▶ [What you will do]
Figure out how many lines in these records contain "description". Only the number belongs in the reply.

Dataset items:
=======

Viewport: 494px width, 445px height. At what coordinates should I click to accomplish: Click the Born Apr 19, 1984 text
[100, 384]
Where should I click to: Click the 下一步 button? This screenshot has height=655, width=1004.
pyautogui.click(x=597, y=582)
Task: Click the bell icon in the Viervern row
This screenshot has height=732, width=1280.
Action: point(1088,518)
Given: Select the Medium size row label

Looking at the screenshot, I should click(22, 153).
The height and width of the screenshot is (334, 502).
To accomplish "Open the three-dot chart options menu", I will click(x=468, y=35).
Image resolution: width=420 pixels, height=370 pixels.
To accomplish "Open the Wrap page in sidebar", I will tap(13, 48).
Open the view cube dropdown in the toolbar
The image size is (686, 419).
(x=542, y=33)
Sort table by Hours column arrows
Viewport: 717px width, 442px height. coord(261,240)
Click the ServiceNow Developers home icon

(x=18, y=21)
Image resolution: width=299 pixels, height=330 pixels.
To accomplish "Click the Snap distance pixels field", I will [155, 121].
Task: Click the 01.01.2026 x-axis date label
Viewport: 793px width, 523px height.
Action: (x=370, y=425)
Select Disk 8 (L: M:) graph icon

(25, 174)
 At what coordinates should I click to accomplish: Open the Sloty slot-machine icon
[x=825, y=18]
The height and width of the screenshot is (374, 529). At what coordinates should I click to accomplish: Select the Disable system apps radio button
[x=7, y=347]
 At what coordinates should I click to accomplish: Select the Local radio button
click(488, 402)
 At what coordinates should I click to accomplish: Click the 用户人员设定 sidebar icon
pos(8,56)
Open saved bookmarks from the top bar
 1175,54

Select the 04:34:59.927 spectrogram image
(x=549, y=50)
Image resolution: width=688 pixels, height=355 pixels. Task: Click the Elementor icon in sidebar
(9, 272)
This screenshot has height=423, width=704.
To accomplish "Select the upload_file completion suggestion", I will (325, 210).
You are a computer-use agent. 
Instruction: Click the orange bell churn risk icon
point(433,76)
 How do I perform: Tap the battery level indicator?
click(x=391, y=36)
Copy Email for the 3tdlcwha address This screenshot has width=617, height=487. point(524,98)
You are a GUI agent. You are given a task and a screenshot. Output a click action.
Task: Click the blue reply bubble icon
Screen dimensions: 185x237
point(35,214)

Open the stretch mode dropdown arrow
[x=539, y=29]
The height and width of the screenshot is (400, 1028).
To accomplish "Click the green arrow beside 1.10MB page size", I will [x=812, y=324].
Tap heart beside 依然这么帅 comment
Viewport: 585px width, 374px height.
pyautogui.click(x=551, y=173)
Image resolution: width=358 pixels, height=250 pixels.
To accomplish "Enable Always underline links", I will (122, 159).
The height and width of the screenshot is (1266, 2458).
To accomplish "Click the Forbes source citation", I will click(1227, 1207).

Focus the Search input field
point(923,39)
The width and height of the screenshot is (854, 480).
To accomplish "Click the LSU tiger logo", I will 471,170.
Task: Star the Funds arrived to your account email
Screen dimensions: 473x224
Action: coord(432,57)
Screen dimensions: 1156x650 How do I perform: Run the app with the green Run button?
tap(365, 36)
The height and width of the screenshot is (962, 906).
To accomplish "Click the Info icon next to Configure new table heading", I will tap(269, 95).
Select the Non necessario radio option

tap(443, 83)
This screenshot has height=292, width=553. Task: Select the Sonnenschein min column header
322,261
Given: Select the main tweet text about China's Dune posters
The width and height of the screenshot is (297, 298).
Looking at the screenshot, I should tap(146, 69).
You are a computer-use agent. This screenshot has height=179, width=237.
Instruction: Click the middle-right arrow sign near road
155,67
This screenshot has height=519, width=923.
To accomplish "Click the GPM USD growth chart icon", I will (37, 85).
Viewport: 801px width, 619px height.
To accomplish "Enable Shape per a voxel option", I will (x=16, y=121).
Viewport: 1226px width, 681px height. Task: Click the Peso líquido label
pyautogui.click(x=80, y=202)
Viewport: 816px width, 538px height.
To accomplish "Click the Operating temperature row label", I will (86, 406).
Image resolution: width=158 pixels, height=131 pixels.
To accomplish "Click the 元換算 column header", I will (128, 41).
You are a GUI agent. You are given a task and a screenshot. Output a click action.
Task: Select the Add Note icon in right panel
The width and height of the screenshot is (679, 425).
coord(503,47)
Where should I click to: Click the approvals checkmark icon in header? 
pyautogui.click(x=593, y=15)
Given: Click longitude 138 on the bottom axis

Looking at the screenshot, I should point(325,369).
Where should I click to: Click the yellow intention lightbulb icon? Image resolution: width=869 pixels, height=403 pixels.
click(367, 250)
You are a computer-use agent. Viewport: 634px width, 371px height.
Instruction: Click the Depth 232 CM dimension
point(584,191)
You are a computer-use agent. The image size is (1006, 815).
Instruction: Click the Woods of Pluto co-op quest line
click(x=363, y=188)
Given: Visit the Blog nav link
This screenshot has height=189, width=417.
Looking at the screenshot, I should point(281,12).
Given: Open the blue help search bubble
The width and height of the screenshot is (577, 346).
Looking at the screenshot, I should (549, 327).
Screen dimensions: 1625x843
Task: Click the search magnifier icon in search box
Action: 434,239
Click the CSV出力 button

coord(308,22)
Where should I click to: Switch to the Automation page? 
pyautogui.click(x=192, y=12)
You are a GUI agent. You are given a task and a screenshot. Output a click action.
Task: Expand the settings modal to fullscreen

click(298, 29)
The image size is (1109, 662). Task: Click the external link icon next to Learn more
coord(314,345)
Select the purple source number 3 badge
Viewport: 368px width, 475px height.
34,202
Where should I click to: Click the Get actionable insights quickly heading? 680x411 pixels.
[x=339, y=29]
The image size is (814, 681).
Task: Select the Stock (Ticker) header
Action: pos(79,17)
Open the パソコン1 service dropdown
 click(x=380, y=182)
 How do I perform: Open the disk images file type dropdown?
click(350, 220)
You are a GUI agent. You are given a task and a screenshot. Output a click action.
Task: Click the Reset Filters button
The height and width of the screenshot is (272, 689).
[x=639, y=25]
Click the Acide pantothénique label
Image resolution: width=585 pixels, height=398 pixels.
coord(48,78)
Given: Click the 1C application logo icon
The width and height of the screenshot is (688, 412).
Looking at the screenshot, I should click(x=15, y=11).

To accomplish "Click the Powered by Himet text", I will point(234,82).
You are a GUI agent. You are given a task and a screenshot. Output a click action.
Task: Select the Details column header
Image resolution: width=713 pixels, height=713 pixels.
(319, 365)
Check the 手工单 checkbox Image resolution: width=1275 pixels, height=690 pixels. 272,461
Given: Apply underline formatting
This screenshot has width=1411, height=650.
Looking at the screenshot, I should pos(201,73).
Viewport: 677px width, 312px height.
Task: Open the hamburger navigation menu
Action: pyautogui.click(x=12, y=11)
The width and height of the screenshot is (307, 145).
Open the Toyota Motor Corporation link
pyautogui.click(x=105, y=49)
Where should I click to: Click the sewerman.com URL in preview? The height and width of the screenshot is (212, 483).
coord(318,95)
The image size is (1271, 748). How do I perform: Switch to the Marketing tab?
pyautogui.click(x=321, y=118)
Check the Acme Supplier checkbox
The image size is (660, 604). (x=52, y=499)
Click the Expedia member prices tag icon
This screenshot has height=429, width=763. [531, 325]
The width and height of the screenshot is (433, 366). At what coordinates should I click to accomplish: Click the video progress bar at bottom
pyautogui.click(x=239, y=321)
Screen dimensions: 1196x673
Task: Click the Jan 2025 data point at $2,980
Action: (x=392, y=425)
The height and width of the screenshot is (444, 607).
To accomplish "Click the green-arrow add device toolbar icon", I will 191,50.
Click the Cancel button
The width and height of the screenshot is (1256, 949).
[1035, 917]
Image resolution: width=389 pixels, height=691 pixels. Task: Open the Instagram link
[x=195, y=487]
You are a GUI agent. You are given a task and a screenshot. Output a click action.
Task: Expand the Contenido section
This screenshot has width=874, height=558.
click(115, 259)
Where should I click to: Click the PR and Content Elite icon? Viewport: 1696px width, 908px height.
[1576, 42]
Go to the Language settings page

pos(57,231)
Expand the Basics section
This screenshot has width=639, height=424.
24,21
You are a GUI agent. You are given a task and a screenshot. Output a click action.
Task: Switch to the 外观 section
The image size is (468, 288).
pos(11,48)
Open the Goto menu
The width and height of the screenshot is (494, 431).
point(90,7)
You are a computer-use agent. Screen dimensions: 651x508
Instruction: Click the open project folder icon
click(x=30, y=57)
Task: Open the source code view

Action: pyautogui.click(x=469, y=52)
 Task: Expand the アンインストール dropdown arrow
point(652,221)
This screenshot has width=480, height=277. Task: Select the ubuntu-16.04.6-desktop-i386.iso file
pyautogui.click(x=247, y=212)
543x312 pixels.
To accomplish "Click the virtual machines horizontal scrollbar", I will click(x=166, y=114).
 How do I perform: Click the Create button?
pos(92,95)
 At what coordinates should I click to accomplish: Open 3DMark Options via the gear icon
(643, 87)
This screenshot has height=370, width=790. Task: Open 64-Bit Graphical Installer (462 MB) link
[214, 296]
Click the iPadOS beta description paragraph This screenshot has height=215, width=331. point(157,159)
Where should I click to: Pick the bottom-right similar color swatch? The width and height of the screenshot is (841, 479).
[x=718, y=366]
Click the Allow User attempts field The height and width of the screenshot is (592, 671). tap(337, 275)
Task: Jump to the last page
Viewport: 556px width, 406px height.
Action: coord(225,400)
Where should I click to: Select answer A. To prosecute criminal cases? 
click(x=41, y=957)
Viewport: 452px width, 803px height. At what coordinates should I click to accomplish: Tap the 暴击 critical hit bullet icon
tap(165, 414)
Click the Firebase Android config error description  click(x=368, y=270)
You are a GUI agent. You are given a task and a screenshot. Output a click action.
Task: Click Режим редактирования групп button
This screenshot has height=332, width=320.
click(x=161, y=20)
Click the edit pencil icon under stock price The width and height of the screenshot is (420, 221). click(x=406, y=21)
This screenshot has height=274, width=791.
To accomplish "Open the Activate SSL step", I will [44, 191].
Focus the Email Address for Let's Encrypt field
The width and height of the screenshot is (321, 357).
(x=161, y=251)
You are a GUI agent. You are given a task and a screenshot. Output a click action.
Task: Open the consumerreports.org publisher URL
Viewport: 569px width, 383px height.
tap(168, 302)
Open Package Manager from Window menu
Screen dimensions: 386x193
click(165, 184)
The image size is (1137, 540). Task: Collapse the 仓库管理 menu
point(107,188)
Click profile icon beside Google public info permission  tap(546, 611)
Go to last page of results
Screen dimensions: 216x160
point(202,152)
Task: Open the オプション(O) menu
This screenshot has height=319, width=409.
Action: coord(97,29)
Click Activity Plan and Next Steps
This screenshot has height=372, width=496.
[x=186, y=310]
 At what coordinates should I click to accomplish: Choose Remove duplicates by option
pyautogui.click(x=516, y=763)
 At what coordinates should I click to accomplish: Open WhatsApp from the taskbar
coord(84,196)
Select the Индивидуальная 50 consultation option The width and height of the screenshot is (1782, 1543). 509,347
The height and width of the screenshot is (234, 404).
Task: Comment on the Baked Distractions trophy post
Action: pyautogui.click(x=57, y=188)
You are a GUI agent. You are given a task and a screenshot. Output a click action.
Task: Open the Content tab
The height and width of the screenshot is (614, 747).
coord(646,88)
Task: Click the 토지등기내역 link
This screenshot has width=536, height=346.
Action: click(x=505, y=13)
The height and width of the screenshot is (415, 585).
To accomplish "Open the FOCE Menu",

=======

▶ [Output of the task]
2